I’m not asking or recommending anyone to stay in a detrimental situation, to obtain experience to pass on to the next person. What I am saying is, sometimes it’s not about you, but them….and the only way you can help them, is if you’ve gone through it yourself! I’ve fallen on many of occasions, and the only way I was able to get back up, was on the strength of someone else’s story. Keep shining! You’re someone’s light in their darkness.

Until next time my Note takers!

Writefully yours,

Deetra La’Rue

Posted in Doing the right thing

When you’re interested and he’s NOT….available

“Hey, do me a favor. Ask the guy in the “Communications Department” (not his true office…I don’t know if he reads here or not) if he has a girlfriend”, were the words I stated to my friend, Jeri. “Why can’t you do it, she said”? “Because, I don’t want him to know it’s me”! “Okay Dee, but I just hope he doesn’t think it’s me either”! I laughed as I hung up the phone, because I thought it to be so silly to have someone ask someone that I like, if they have a girlfriend, when I could’ve just done it myself!

I am probably one of the most boldest, confident and in-your-face people you’ll ever meet. I have no qualms approaching or asking a man for his number (sorry my old-fashioners), because the worst he can do is not give it to me. Either way, I’m not losing! However, I just could not bring myself to ask the guy in the Comm. Dept. for his number, let alone if he has a girlfriend. I kept running the scenarios in my head of what he would say to my question, or to me, once he found out it was I who was admiring him.

Whenever I would see or talk to him, my face would like up as bright as Times Square, I’m for certain my eyes “twinkled” and I felt like I was in 7th grade again, because I was crushing BAD! Not wanting him “see me sweat”, I tried to straighten up when I was around him, but I felt myself bending outta shape every time. I’m not sure if it’s because he is an AWESOME listener, extremely attentive, kind, shy (total turn-on) charismatic or plain ole good-looking, but I do know, it’s just “something” about him!

He and I continued to friendly converse with one another, and I no longer entertained the idea of the “unknown” that was plaguing me. Lo and behold, after my friend was done digging in the dirt for me, she delicately placed the shovel in my lap and said, “He’s in a relationship”. Well, d*mn! That sucked! Come to find out, that “unknown” that I was feeling, was that “this” (meaning him) was just too good to be true. Clearly not happy, I still accepted the response and remained respectful of his relationship.

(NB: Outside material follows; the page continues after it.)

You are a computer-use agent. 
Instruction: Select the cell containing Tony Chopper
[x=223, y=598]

By now, he knows it’s me and as suspected, whenever I’m in his company or pass him in the halls, I feel so awkward. I don’t know if it’s due to the fact that he knows it’s me, or because I like someone who’s in a relationship. Whichever the case, I’d NEVER cross the line or put someone in a position where they could not (or won’t, I should say) tell me NO! Yes, I understand that people cross the line all the time at their choosing, but I wouldn’t present them with the option to do so with me. Make sense?

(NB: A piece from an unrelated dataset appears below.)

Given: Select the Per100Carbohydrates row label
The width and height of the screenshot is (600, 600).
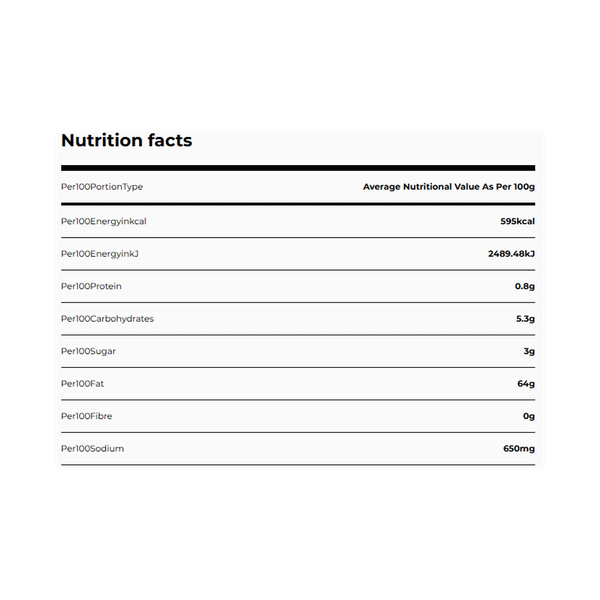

Having said that, you have probably found yourself (or know of someone) in a similar situation. You feel so strongly about this person and they about you, so quite naturally you want to make the connection. Don’t! It’s not worth it, and although there are some people lying and waiting to “risk it all”, don’t let them do it at your expense. Just think, would you want your significant other to treat you in such a way? My sentiments exactly!

He and I had the opportunity to converse about the situation, and although it didn’t pan out the way I wanted it to, I’m very fortunate that he has been completely upfront and honest with me, respectful of his relationship and still wants to keep our work relationship and open line of communication with one another in tact. Honestly, I’m not mad at the situation, and I even joked and told my friend Jeri to give me 72 hours and I’ll have him out of my system!

It’s okay to like people, just as long as you like them from behind “the line”!